[Dataset items]
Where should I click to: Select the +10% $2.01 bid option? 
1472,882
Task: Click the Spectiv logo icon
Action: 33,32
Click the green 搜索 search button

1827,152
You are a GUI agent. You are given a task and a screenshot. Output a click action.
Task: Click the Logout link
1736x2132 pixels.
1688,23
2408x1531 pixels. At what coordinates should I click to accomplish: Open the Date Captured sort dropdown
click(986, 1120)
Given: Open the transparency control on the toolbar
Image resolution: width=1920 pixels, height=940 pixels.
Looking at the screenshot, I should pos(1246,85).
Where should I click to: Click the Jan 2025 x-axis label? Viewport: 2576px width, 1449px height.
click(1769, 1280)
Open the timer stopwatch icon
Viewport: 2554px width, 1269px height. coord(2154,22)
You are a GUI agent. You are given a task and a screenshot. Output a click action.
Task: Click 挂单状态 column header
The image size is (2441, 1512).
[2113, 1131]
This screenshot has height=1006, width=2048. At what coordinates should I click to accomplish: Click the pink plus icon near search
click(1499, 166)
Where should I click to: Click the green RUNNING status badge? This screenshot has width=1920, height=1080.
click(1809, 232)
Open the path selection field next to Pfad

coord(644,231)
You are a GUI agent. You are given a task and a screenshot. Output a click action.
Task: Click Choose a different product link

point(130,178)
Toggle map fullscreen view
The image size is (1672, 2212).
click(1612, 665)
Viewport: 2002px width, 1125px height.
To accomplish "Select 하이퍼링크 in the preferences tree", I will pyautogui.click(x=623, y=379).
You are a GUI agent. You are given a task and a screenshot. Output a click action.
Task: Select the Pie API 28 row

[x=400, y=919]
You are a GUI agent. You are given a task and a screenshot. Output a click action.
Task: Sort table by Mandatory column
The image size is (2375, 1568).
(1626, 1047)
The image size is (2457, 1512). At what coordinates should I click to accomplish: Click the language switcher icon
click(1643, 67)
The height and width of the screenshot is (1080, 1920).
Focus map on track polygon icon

- YOUR OBJECTIVE:
Among the entries, find each line that includes the string "column" and copy it.

- TASK ANSWER:
Task: Click 挂单状态 column header
Task: Sort table by Mandatory column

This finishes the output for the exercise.